Читать книгу Museum Transformations - Группа авторов - Страница 60
Conclusion: Ghosts of future nations
ОглавлениеIn the course of this chapter, we have examined two museums in India that were inspired by Yad Vashem, though the Holocaust museum paradigm traveled to Anandpur Sahib and to Dharamsala along very different routes. That both Sikhs and Tibetans would wish to model their museums on Yad Vashem shows how Jewish memorial practices offer a template for other groups to commemorate historical suffering of their own. But a template cannot be mechanically applied to simply reproduce the original in a new place. As each community set about making its own museum for its own holocaust, it has had to reckon with local histories and local politics that have weighed on the consequences of remembering.
When we compare the trajectories taken by the Tibetan and Sikh projects, an irony comes to the fore. The Sikh community has made martyrdom the cornerstone of its identity, but the museum that set out to commemorate their trauma was turned into a joyous celebration of Sikh integration with India instead of recounting Sikh suffering at Indian hands. On the other hand, the Tibetan exile community, which has suffered terrible persecution and homelessness in the past six decades, has chosen not to make the memorialization of its sad history central to its self-representation. Yet it is the Tibetans who have been able to make a trauma museum for themselves. Why was the Tibetan project possible to achieve, and why did the Sikh claim to traumatic history have to be transmogrified?
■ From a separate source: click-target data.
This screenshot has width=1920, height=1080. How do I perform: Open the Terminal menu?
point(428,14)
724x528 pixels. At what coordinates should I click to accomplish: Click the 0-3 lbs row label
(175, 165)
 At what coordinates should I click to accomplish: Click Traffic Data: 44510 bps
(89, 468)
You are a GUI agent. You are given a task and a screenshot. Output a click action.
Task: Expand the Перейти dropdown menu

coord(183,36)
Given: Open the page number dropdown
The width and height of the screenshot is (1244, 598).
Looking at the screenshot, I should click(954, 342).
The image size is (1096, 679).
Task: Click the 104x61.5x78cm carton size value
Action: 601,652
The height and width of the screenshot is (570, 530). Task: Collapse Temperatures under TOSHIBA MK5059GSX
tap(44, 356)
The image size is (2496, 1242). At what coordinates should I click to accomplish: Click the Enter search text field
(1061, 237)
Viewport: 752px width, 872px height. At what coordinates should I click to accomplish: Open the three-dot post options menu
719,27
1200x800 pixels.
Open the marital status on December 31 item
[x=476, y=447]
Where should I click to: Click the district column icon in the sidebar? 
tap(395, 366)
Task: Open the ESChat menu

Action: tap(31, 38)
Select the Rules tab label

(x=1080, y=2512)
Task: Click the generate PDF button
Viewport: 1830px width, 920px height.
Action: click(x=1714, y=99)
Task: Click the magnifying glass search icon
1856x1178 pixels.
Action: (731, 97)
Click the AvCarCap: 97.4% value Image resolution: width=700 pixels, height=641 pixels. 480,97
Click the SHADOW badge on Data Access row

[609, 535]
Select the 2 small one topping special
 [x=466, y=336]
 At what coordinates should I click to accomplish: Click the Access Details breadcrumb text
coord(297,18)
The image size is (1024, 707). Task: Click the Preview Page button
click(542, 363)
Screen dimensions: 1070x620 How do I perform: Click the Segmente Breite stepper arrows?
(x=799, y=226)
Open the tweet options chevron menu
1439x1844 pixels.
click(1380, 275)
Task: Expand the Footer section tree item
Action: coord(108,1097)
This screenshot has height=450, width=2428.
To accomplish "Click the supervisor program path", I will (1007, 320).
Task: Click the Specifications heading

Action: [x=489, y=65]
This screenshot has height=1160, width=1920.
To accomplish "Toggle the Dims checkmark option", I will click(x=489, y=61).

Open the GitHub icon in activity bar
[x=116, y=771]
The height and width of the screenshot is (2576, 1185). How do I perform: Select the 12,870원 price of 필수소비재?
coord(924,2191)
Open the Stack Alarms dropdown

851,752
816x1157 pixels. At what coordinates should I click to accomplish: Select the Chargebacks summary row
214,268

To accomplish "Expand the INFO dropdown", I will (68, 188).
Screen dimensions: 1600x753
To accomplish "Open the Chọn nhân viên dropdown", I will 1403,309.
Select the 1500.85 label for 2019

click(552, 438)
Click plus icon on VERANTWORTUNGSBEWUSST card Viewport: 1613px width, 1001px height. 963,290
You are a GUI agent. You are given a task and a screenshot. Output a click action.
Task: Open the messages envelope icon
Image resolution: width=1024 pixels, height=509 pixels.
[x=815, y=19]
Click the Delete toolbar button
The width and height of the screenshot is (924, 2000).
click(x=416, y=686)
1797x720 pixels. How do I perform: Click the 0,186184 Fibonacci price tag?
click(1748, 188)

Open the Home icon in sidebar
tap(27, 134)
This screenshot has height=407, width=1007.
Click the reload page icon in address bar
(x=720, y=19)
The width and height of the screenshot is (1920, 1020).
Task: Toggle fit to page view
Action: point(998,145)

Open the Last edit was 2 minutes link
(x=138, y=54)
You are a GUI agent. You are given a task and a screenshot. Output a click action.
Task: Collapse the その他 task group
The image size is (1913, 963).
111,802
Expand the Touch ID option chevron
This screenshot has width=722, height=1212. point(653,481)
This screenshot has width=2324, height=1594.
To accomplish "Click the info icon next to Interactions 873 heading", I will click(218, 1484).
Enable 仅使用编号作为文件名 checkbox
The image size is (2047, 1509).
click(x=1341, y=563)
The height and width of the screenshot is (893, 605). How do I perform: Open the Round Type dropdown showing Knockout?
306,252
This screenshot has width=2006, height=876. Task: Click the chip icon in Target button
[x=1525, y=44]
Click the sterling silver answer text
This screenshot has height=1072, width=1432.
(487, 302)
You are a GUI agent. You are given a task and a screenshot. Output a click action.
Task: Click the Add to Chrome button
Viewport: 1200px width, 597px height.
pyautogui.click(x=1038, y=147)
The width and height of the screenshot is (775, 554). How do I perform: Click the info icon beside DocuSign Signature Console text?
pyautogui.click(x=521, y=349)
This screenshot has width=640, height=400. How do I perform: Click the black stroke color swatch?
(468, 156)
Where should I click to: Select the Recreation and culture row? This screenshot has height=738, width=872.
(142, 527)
Part of the answer may lie in the way these two communities present their relationship to the otherworldly and the thisworldly, to religion and realpolitik. The Tibetan self-presentation as an otherworldly, spiritual people makes them appear unthreatening; as long as this aspect predominates they are allowed a small enclave of political memory that will hardly affect the fragile balance between India and China. But the Sikh community, although defined by faith, is robustly political in its demands. Claiming victimhood rather than martyrdom, the consequences of their memorialization are too dangerous for India to bear. Tibetan dreams of freedom do not disturb the contours of the Indian map, while the Sikhs’ demand for Khalistan threatened to tear it apart.
There is a lesson to be learned here about the relationship between memorialization and national self-definition. Fifty or sixty years ago, we used art museums to consolidate national identity by inviting the citizenry to collectively “own” the great cultural tradition that had been put on display. More recently, the museum of trauma has emerged as a new kind of national museum. The suffering that the people have endured becomes another kind of heritage: a shared experience that binds members of the populace to each other, even as it augurs their transition into a new phase that will be more just, and more safe, than the one that has gone before. Thus the many museums of trauma that are also sites for the foundational narratives of new nations or reinvented ones: in postapartheid South Africa, in postcommunist eastern Europe, in post-Liberation Bangladesh.
Both the Khalsa Heritage Complex and the Tibet Museum are also dedicated to nations; but the nations they gesture toward, Khalistan and Tibet, are political aspirations that have not become political facts. One museum memorializes a separatist movement that failed; the other mourns for a land that is occupied. Both institutions are haunted by the ghosts of nations whose existence – if it ever comes about – lies far in the future.